Many other DECTE features were also significantly different between remission and active groups. Among them, the comb sign and subjective degree of enhancement showed a very low p value (p < 0.001) on chi-squared analysis. These two blood flow-related CT features were significantly different between remission and active groups because angiogenesis is closely and commonly related to CD activity. However, there was no significant correlation between the two clinical parameters of CDAI and CRP (p = 0.112). The insignificant correlation was not surprising, because CRP is an inaccurate measurement of mucosal inflammation and CRP expression is related to certain genetic polymorphisms in several diseases (293031).

This study quantified iodine concentration on a PACS monitor through networking between PACS and IQon server; therefore, there was no additional need for a separate standalone workstation for iodine quantification. This networking makes DECT application easy and clinically viable in daily routine practice. Another advantage of spectral detector-based DECT is the absence of requirements for upfront decision-making to perform DECT for spectral information. IQon spectral CT is the first and only CT scanner designed specifically for spectral detector-based imaging; therefore, upfront decision-making was not necessary to obtain spectral information, due to the ability to handle X-ray photons at the detector level.

Considering the chronic nature of CD and its peak age of 15–20 years, CTE might not be the best option for the surveillance of CD because of the required radiation exposure. Therefore, minimizing radiation dose is critically important. The mean CTDIvol (9.89 mGy) of the enteric phase in our study was smaller than that of previous DECT studies (14.2–15.0 mGy) and of previous single-energy CT studies (13.1–16.2 mGy) (32333435). We believe that such low radiation exposure in our study is mainly due to the unique hardware design of the dual-layer spectral CT scanner.
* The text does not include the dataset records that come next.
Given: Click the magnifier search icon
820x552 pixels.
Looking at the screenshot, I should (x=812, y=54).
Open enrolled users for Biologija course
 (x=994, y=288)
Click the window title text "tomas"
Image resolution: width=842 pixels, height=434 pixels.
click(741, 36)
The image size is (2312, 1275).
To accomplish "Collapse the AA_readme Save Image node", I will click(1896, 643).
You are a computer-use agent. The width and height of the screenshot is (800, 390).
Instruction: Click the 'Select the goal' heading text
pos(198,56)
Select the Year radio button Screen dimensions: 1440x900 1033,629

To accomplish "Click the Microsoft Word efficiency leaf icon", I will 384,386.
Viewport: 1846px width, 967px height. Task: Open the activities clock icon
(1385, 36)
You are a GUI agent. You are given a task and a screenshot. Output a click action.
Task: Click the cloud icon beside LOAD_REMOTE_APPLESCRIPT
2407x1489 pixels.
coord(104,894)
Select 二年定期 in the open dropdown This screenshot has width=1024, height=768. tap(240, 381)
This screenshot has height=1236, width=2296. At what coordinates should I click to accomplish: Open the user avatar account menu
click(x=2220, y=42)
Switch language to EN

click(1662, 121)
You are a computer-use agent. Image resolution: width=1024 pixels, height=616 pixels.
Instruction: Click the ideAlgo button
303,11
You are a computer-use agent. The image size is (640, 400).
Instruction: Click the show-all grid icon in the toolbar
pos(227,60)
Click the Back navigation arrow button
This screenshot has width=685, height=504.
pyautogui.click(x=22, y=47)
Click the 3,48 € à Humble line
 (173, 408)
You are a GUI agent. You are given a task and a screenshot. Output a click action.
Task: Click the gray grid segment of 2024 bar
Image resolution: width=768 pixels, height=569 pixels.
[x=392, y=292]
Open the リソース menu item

To generalize this result, however, further studies regarding radiation doses should be performed by using a phantom on different DECT scanners.

Our study has several limitations. First, the number of patients in the study population was relatively small. Therefore, further studies with a larger sample size should be conducted to generalize the study results. Second, the study results might not be generalized to other DECT machines, due to the use of a specific DECT scanner (IQon Spectral CT). Thus, further comparative studies with different CT scanners are warranted to investigate the advantages and disadvantages of each setting. Third, histological confirmation was not performed in all patients. However, this limitation may not be serious, because CD is occasionally diagnosed with a combination of clinical, endoscopic, laboratory, and imaging findings. In addition, we thoroughly investigated the clinical, endoscopic, and laboratory findings to confirm the patients' final diagnosis. Fourth, we used CDAI as the reference standard. Therefore, we believe that our study results should be validated by using more robust references, such as CDEIS or simple endoscopic score-CD. Fifth, there is a potential limitation related to the interpretation of iodine quantification in DECT. Because we did not consider individual variances in physiologic factors, such as cardiac output or body mass index (19), further studies are strongly warranted to address this issue. Finally, we used a manual method for ROI analysis of the diseased bowel segments. However, automated or semi-automated segmentation and measurement for diseased bowels should be further developed to enhance the usefulness of iodine quantification, because manually applied ROIs for involved bowels can be vulnerable to inter-reader or intra-reader variabilities.

In conclusion, iodine concentration measured on spectral detector-based DECTE represents an accurate, convenient, and reproducible biomarker for monitoring disease activity in CD.